*WHAT THE TASK REQUIRES*. Reproduce the lines below word for word, leaving out the pictures.

Word and element locating data
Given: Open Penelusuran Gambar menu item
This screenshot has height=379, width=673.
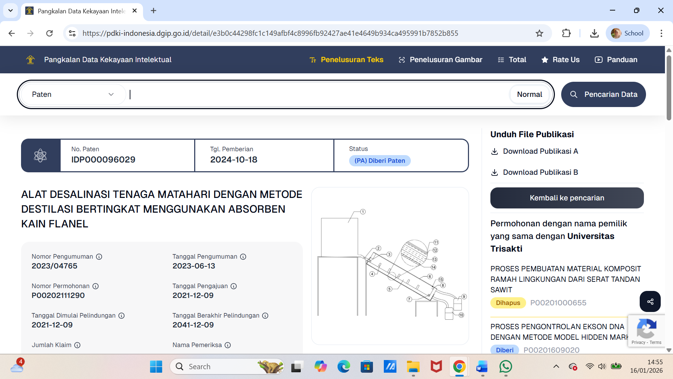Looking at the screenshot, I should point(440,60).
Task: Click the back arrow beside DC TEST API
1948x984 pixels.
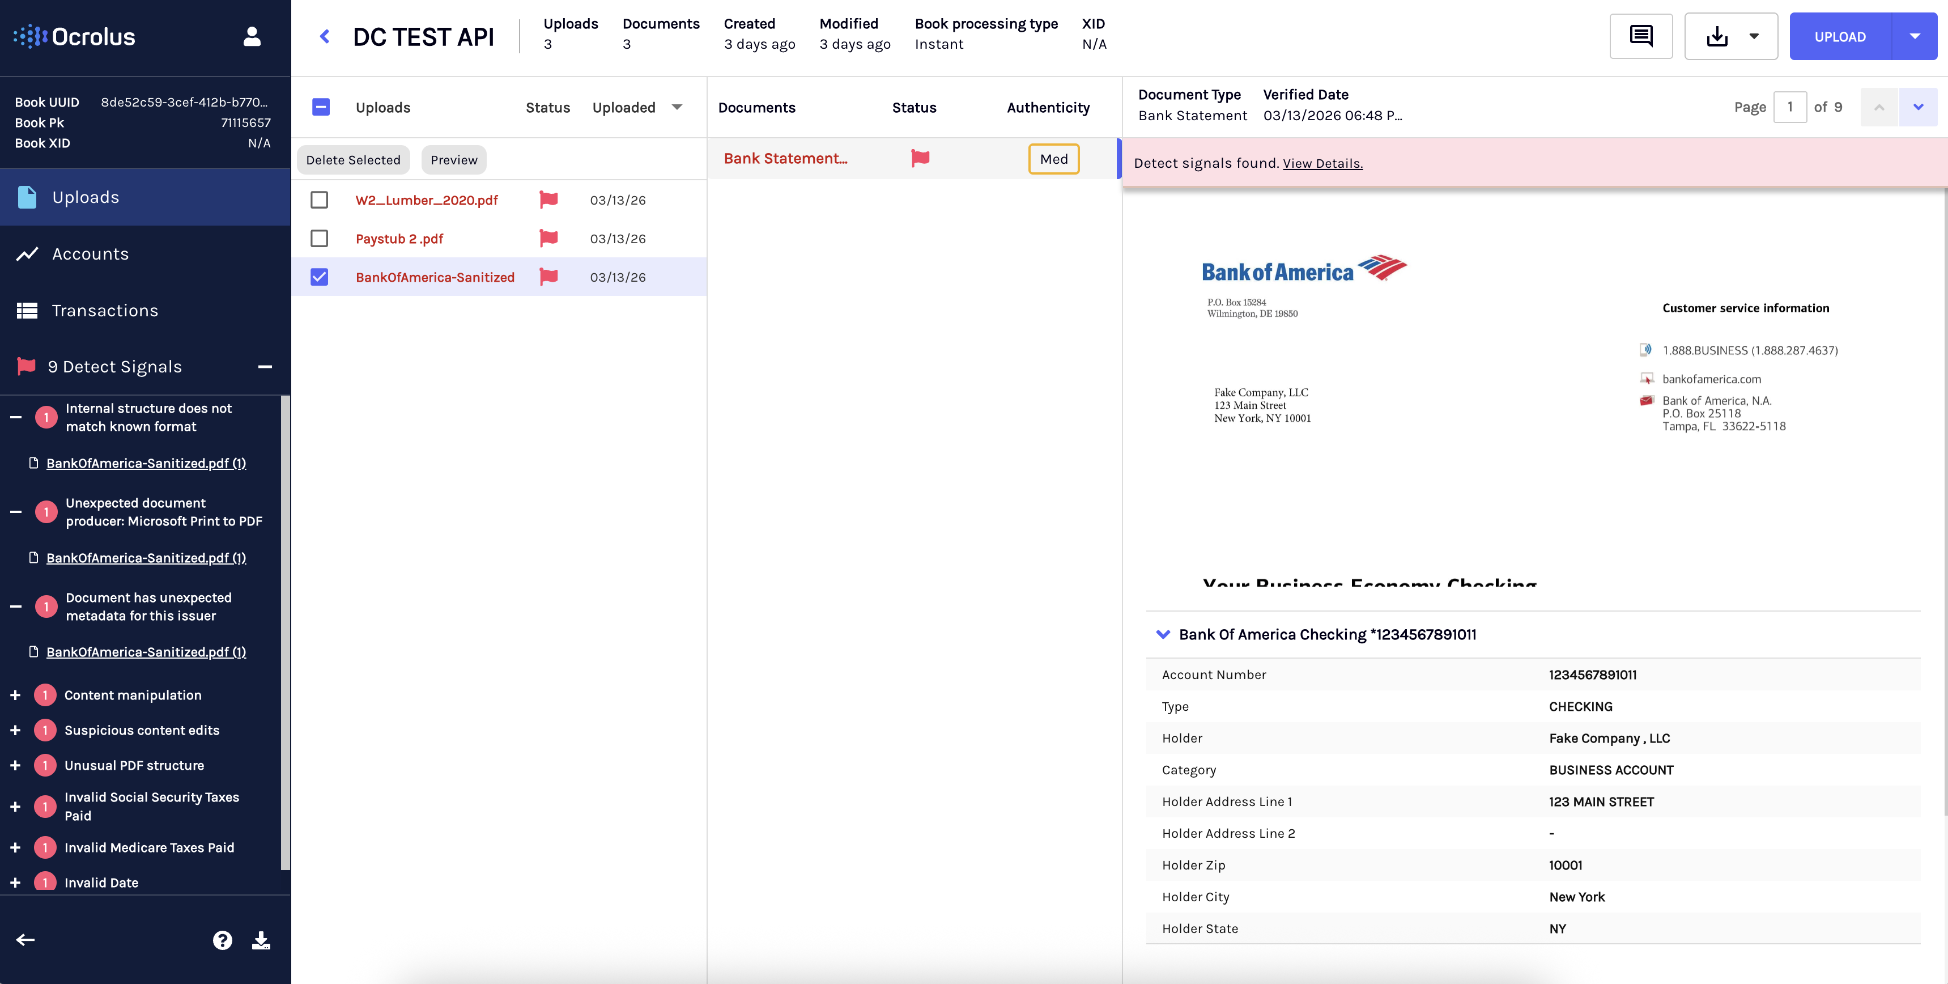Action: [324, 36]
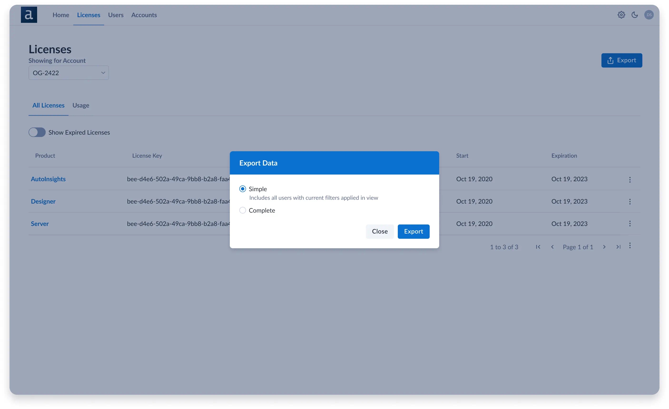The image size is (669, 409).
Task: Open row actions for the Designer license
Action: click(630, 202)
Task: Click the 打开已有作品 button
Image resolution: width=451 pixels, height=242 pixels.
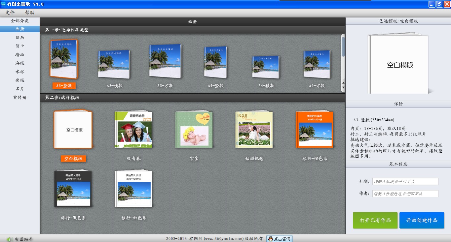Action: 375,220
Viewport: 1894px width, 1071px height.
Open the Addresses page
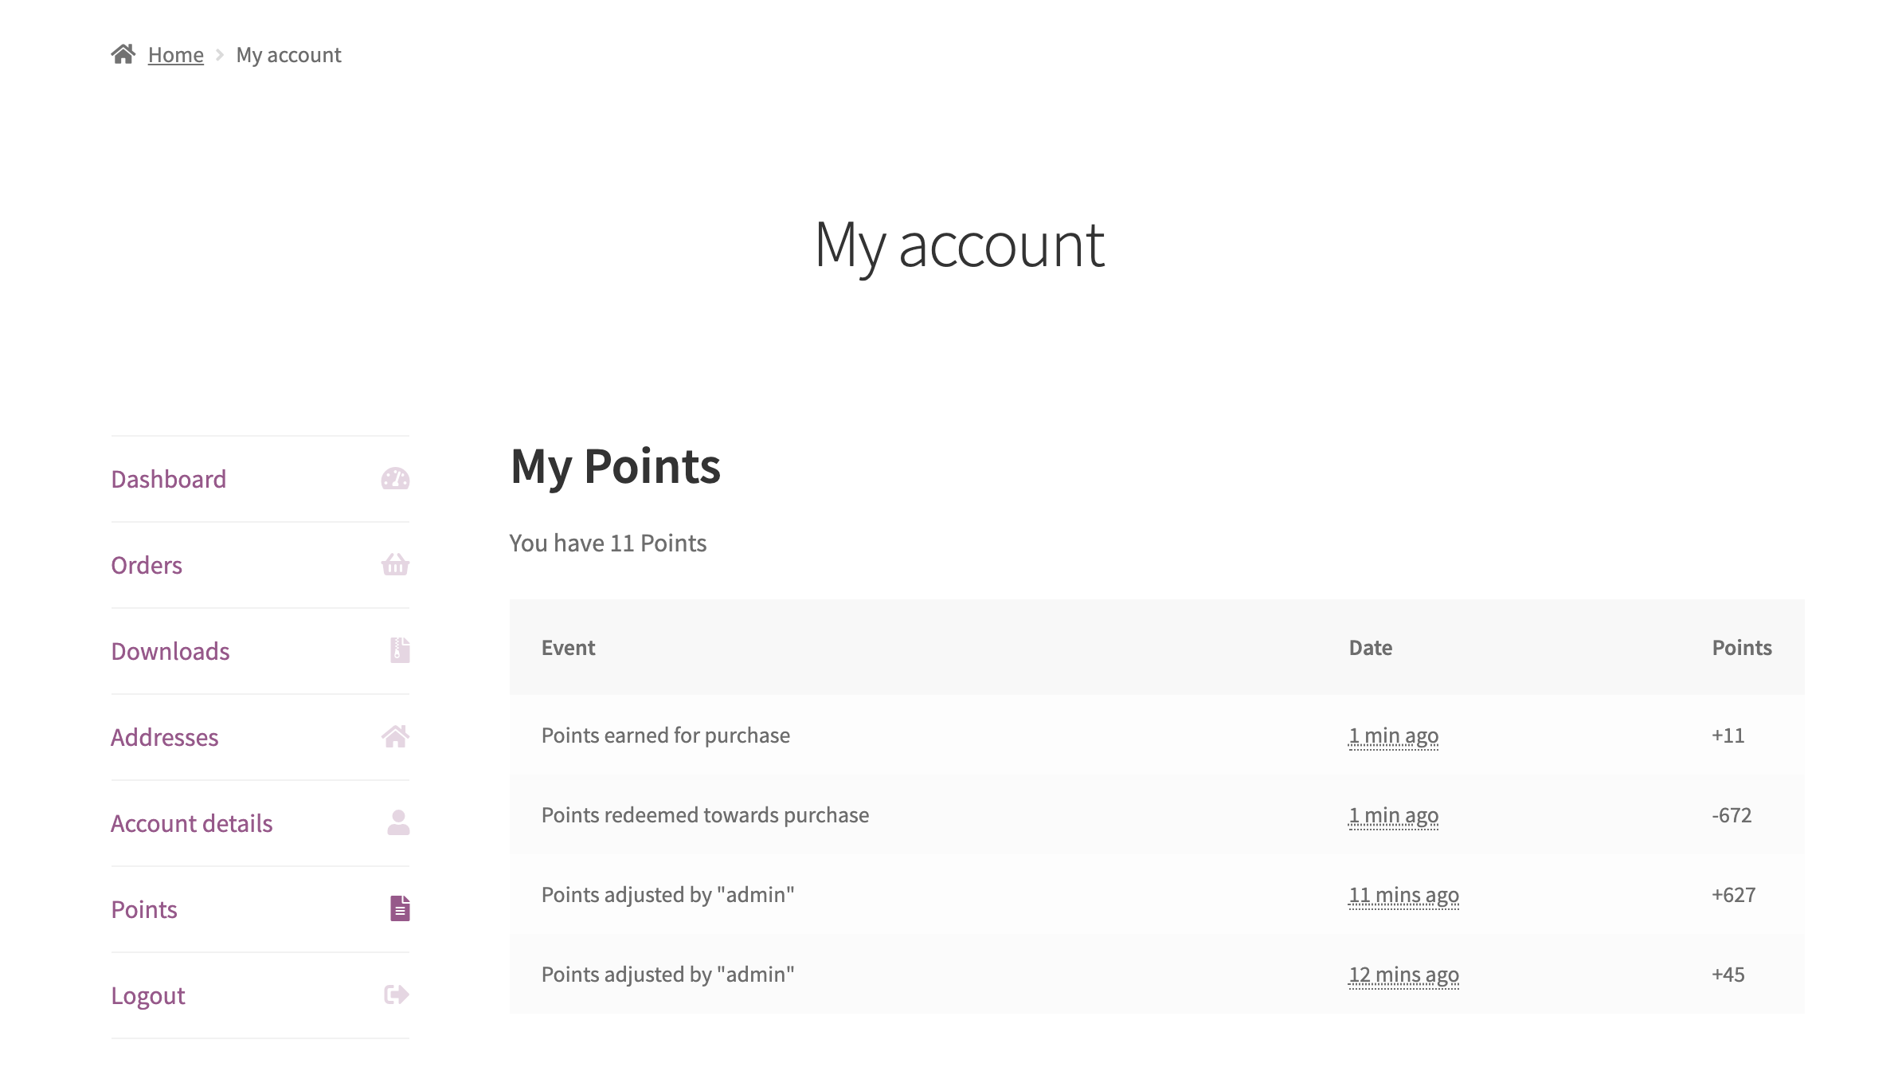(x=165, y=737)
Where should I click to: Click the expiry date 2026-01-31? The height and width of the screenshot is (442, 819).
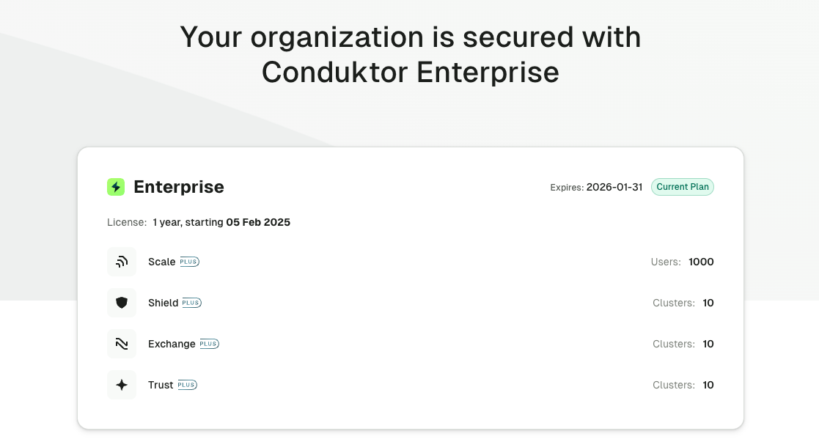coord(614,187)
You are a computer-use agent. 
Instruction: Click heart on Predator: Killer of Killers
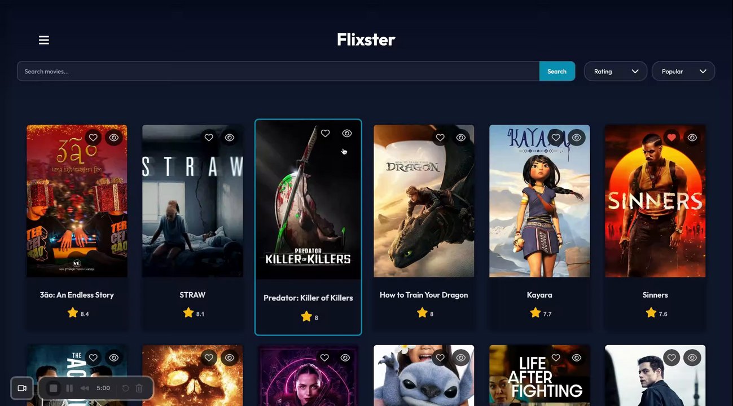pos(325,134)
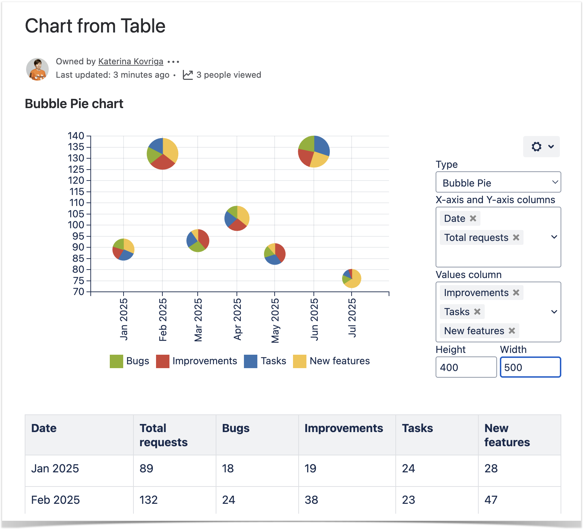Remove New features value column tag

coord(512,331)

*REPLY TO THE TASK*.
Given: Open Penelusuran Gambar menu item
This screenshot has height=379, width=673.
Looking at the screenshot, I should point(440,60).
Task: Click the back arrow beside DC TEST API
1948x984 pixels.
Action: [324, 36]
The image size is (669, 409).
Task: Open row actions for the Designer license
Action: click(630, 202)
Task: Click the 打开已有作品 button
Image resolution: width=451 pixels, height=242 pixels.
Action: 375,220
Viewport: 1894px width, 1071px height.
Open the Addresses page
(x=165, y=737)
Where should I click to: Click the expiry date 2026-01-31? The height and width of the screenshot is (442, 819).
coord(614,187)
You are a computer-use agent. 
Instruction: Click heart on Predator: Killer of Killers
pos(325,134)
Remove New features value column tag

coord(512,331)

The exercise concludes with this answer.